SOURCE MATERIAL =>
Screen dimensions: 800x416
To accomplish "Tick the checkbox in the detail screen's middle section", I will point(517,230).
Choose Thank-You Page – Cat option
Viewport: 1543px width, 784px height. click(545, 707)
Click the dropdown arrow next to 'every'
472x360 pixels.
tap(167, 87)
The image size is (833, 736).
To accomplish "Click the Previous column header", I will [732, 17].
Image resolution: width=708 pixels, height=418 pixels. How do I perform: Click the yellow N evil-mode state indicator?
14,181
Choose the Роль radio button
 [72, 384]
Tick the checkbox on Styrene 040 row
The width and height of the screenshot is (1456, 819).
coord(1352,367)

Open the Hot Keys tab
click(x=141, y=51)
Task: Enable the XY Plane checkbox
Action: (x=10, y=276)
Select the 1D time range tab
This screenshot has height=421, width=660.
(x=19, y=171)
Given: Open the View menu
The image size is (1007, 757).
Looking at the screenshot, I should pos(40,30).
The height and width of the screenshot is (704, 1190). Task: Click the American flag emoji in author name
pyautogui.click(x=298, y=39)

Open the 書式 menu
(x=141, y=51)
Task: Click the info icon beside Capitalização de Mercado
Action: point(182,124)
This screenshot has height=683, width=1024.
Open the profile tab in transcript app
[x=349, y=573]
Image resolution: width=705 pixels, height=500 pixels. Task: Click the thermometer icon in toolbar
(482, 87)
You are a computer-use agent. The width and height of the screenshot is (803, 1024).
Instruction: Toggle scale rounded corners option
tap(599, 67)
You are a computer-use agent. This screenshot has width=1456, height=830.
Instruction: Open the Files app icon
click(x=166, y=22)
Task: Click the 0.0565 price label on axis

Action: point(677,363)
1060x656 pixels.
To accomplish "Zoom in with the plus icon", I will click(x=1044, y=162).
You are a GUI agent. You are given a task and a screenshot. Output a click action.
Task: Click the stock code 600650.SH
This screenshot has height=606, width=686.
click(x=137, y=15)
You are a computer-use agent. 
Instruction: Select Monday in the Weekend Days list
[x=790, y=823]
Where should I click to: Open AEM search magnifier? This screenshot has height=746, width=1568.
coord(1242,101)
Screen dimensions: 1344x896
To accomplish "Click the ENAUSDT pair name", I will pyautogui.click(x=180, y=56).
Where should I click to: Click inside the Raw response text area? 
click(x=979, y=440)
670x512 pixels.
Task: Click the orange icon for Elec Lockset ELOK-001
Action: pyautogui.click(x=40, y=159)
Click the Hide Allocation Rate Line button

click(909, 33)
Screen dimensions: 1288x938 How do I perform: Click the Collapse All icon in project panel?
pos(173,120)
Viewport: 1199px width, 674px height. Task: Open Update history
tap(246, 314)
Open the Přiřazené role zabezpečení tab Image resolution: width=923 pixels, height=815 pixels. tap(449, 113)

TASK ITEM => An exact restatement of the data is required.

EXERCISE SOLUTION =>
Screen dimensions: 800x416
To accomplish "Tick the checkbox in the detail screen's middle section", I will point(517,230).
Choose Thank-You Page – Cat option
Viewport: 1543px width, 784px height. click(545, 707)
Click the dropdown arrow next to 'every'
472x360 pixels.
tap(167, 87)
The image size is (833, 736).
To accomplish "Click the Previous column header", I will [732, 17].
Image resolution: width=708 pixels, height=418 pixels. How do I perform: Click the yellow N evil-mode state indicator?
14,181
Choose the Роль radio button
 [72, 384]
Tick the checkbox on Styrene 040 row
The width and height of the screenshot is (1456, 819).
coord(1352,367)

Open the Hot Keys tab
click(x=141, y=51)
Task: Enable the XY Plane checkbox
Action: (x=10, y=276)
Select the 1D time range tab
This screenshot has height=421, width=660.
(x=19, y=171)
Given: Open the View menu
The image size is (1007, 757).
Looking at the screenshot, I should pos(40,30).
The height and width of the screenshot is (704, 1190). Task: Click the American flag emoji in author name
pyautogui.click(x=298, y=39)

Open the 書式 menu
(x=141, y=51)
Task: Click the info icon beside Capitalização de Mercado
Action: point(182,124)
This screenshot has height=683, width=1024.
Open the profile tab in transcript app
[x=349, y=573]
Image resolution: width=705 pixels, height=500 pixels. Task: Click the thermometer icon in toolbar
(482, 87)
You are a computer-use agent. The width and height of the screenshot is (803, 1024).
Instruction: Toggle scale rounded corners option
tap(599, 67)
You are a computer-use agent. This screenshot has width=1456, height=830.
Instruction: Open the Files app icon
click(x=166, y=22)
Task: Click the 0.0565 price label on axis

Action: point(677,363)
1060x656 pixels.
To accomplish "Zoom in with the plus icon", I will click(x=1044, y=162).
You are a GUI agent. You are given a task and a screenshot. Output a click action.
Task: Click the stock code 600650.SH
This screenshot has height=606, width=686.
click(x=137, y=15)
You are a computer-use agent. 
Instruction: Select Monday in the Weekend Days list
[x=790, y=823]
Where should I click to: Open AEM search magnifier? This screenshot has height=746, width=1568.
coord(1242,101)
Screen dimensions: 1344x896
To accomplish "Click the ENAUSDT pair name", I will pyautogui.click(x=180, y=56).
Where should I click to: Click inside the Raw response text area? 
click(x=979, y=440)
670x512 pixels.
Task: Click the orange icon for Elec Lockset ELOK-001
Action: pyautogui.click(x=40, y=159)
Click the Hide Allocation Rate Line button

click(909, 33)
Screen dimensions: 1288x938 How do I perform: Click the Collapse All icon in project panel?
pos(173,120)
Viewport: 1199px width, 674px height. Task: Open Update history
tap(246, 314)
Open the Přiřazené role zabezpečení tab Image resolution: width=923 pixels, height=815 pixels. tap(449, 113)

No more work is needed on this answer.